Today, artist Lexie Mountain published this video to YouTube and announced it with the Facebook message “Finally finished editing the documentation to my 2014 performance ‘Fred Worden Cuts a Couch in Half with a Chainsaw.’ I find it so strange and difficult to watch, which is why it took me two years to even review the footage.” It was brought to my attention because [full disclosure] I have very brief cameo in the background of one scene. Lexie and I went to grad school together in the Imaging Media and Digital Art program at the University of Maryland Baltimore County and the footage is from our MFA thesis exhibition opening.

I love this video on many levels—Lexie and I spent a lot of time in grad school talking about the phenomenology of documentation—but mostly it’s just so damn odd. The first half of the video follows Lexie and experimental filmmaker/professor Fred Worden as they drive around a suburban blandscape looking to rent a Home Depot chainsaw and have a meandering conversation. After discussing the real-life events leading up to Worden’s 1986 film HOW THE HELL I RIPPED JACK GOLDSTEIN’S PAINTING IN THE ELEVATOR, Lexie turns to Worden and announces:

“I sort of imagine this happening as if in a dream…”

“…It’s your dream but I’m in it.”

“It’s my dream of what the 1970’s would be like.”

Fred Worden waiting to cut Lexie Mountain's couch in half with a chainsaw.

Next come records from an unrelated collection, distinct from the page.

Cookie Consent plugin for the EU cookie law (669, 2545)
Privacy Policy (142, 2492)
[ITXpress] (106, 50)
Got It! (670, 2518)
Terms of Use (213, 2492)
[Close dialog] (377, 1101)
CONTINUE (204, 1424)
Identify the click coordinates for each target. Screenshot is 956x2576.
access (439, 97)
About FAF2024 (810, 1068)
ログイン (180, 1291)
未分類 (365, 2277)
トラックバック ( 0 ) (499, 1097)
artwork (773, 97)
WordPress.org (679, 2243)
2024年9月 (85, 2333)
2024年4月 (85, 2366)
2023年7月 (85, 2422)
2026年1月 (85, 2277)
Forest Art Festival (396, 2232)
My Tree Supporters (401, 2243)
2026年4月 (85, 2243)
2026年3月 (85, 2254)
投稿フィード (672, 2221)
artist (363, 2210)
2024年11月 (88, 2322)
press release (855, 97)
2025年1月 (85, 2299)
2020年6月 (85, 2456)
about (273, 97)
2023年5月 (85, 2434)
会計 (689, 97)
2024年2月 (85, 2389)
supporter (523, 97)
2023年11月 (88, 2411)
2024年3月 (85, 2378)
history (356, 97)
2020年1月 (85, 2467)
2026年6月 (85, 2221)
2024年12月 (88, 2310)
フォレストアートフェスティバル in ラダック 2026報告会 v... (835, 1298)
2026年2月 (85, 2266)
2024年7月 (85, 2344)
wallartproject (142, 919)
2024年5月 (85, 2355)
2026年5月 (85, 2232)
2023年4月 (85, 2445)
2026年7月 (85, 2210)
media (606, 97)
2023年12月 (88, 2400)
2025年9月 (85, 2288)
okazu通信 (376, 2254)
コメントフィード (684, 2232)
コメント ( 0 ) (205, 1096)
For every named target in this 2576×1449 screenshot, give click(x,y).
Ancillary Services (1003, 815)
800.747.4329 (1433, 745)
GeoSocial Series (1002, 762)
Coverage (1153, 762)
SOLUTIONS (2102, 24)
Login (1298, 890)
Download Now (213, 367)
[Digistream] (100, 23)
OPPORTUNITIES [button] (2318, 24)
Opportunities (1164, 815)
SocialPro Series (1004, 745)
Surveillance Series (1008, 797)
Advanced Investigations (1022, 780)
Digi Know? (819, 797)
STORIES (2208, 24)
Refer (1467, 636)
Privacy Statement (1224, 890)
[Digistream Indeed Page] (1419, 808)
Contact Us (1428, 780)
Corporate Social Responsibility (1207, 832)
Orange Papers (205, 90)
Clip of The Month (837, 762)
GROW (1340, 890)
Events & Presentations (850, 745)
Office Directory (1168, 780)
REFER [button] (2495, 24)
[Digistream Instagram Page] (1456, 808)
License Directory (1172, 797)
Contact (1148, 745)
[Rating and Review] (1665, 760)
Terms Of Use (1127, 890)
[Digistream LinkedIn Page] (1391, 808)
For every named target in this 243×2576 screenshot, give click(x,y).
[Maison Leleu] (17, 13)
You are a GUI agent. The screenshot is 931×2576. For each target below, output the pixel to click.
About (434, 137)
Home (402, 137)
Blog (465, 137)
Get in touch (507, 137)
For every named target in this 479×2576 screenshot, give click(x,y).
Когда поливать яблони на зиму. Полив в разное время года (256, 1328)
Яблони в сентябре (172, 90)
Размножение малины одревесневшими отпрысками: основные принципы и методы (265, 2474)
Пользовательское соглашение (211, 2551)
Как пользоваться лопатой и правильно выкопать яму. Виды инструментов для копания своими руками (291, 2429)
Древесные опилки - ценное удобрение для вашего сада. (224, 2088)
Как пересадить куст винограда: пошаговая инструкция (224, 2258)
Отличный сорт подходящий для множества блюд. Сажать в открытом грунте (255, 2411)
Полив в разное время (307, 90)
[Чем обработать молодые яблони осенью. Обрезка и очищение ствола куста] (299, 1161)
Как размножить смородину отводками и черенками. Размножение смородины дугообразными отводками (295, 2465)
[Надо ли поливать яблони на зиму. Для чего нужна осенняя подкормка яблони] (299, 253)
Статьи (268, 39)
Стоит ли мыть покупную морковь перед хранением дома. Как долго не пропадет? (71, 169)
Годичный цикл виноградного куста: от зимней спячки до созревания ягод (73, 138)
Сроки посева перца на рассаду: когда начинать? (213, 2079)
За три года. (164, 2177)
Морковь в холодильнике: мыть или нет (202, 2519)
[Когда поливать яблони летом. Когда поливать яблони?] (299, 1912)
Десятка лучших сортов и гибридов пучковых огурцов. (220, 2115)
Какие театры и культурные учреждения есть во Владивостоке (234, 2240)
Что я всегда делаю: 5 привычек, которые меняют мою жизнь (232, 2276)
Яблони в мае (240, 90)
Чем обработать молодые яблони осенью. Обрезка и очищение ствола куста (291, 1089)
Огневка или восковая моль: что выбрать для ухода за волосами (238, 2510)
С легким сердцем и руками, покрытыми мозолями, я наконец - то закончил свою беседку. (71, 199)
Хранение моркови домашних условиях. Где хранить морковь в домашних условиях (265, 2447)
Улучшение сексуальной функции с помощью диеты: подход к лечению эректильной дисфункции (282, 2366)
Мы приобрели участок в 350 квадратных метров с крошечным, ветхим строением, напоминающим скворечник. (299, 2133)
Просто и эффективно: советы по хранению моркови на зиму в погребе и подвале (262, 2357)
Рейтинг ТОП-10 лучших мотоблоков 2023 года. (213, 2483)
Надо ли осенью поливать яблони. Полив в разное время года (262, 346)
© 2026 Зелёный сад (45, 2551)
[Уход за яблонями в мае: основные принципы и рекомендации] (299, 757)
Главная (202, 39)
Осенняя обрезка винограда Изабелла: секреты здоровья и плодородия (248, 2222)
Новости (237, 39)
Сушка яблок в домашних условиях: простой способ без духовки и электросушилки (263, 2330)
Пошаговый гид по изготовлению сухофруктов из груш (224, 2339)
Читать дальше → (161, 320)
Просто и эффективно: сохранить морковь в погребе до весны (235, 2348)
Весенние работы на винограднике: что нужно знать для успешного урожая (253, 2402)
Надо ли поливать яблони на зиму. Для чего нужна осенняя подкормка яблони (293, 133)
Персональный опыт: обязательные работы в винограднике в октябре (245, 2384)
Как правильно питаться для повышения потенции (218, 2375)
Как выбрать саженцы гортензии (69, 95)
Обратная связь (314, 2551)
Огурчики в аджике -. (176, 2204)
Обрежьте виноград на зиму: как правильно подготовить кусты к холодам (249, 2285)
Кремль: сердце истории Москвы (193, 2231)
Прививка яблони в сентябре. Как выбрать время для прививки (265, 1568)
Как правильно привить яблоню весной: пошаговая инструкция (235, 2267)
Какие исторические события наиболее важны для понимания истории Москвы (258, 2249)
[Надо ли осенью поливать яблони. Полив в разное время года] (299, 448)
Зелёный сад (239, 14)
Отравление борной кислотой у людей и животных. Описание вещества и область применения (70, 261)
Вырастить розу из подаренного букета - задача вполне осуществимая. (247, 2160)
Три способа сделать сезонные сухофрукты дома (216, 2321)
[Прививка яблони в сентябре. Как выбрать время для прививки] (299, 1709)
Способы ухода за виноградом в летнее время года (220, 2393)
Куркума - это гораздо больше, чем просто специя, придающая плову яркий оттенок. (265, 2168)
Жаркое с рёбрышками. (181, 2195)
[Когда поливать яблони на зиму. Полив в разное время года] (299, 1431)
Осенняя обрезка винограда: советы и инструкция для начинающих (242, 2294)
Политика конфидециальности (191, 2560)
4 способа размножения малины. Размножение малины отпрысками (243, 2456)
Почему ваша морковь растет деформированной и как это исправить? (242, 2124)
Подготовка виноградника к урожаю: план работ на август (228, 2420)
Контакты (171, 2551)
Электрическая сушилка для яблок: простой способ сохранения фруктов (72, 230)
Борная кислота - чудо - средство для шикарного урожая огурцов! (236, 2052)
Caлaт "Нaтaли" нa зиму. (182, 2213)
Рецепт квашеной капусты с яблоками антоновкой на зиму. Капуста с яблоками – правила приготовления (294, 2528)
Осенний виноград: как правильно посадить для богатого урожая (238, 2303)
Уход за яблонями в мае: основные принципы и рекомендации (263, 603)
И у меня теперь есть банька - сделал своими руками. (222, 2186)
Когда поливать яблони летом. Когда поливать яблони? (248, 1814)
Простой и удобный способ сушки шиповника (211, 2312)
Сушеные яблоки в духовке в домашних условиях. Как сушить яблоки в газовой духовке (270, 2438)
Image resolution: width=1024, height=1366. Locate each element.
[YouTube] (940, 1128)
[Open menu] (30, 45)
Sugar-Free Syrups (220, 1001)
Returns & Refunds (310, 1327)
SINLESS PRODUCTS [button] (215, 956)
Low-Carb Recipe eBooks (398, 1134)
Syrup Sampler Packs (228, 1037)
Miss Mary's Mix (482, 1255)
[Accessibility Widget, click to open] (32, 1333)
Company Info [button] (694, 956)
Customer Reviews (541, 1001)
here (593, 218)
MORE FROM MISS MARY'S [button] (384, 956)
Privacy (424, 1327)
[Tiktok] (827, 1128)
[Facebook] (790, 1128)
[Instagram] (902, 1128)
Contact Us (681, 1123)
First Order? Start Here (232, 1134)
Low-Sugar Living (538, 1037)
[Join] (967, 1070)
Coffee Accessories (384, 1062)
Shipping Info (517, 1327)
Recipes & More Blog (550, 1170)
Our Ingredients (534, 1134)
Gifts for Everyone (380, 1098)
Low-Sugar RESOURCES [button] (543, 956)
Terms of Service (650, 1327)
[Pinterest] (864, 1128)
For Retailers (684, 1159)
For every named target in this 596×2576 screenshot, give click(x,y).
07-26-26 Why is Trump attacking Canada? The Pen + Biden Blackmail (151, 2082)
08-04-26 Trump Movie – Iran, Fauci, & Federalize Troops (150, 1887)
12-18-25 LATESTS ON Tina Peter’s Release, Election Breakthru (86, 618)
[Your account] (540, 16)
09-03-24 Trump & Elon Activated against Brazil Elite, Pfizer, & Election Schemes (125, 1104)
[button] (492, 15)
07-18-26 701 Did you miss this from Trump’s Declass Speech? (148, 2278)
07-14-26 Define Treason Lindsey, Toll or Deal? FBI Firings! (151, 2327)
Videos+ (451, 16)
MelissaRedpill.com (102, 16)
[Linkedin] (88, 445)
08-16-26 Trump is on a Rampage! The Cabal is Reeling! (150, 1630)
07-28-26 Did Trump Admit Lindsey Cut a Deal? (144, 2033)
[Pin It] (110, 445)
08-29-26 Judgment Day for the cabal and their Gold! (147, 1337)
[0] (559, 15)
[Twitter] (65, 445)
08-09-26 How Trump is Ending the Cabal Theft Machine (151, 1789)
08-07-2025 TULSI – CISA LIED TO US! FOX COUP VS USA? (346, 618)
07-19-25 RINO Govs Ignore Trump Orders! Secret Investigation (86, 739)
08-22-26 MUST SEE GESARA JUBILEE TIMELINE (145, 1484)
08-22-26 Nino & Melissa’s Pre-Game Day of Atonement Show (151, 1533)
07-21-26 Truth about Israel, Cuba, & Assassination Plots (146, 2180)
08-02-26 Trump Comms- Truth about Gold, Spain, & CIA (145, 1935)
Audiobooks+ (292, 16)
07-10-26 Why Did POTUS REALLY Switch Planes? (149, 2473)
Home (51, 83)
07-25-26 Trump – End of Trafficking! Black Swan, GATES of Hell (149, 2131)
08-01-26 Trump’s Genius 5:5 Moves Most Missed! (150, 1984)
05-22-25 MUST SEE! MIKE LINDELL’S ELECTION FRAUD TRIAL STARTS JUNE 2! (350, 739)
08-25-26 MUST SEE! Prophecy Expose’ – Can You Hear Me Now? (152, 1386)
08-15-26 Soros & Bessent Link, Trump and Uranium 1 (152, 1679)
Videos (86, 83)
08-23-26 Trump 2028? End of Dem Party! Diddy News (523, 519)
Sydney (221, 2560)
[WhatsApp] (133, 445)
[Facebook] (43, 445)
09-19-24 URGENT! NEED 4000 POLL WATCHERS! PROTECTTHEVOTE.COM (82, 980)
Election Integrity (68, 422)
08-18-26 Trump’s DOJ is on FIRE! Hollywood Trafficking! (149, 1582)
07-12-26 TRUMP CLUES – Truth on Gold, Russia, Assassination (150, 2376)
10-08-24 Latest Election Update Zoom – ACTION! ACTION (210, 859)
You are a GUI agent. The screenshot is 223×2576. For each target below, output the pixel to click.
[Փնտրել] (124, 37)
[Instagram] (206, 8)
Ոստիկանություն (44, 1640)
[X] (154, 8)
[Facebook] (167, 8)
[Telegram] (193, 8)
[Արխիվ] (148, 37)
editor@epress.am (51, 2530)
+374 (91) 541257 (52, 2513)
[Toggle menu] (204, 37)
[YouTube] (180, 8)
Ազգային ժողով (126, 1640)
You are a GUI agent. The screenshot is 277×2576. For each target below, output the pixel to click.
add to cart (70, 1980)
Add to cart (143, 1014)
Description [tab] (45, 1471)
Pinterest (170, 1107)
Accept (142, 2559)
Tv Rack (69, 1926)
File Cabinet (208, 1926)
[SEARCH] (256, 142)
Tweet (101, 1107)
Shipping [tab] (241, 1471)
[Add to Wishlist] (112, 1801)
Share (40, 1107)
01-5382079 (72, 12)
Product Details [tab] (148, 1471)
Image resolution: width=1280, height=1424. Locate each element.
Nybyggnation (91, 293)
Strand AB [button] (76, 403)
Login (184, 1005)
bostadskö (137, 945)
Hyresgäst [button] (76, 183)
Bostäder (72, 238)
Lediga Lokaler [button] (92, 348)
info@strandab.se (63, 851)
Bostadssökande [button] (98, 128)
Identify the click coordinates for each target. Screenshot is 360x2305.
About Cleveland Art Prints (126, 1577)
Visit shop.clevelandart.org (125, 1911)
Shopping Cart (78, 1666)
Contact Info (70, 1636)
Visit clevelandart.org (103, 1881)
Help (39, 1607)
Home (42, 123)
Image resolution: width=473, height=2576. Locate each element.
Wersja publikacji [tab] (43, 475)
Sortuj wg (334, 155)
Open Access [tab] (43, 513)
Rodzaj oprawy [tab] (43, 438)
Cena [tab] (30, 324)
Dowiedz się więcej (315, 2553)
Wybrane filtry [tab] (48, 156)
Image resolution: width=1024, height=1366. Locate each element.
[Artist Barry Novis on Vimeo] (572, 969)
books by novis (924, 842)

Fred Worden waiting to cut Lexie Mountain’s couch in half with a chainsaw.

The pair then walk through the gallery to a drab amphitheater, where an impossibly shiny fainting couch is propped up on cinder blocks and a crowd (including me) is waiting. Rather than memorialize the performance as something monumental, the documentation reveals all the awkwardness of Worden fumbling to start the saw while a clearly stressed Lexie darts around nervously in an all-black outfit like a stage hand. When the couch (which she considered as a frame for the subjugation of the passive female in representational art) is destroyed, it’s oddly anti-climactic. This is reinforced by the remaining several minutes of the video, which shows the couch fragments plopped limply in a gallery, all but ignored save someone bumping into them.

Everything about ‘Fred Worden Cuts a Couch in Half with a Chainsaw’ is the antithesis of antiseptically-edited documentation that strives to glorify a gesture. Here audio recorders are visible, the “blooper reel” makes up the majority of the content, and the actual act of destruction (which is really just GIF-length) seems almost like an afterthought to the day’s other events. There’s almost no discussion of why any of this is happening—only seemingly irrelevant context. It’s absurd and awkward and wholly endearing.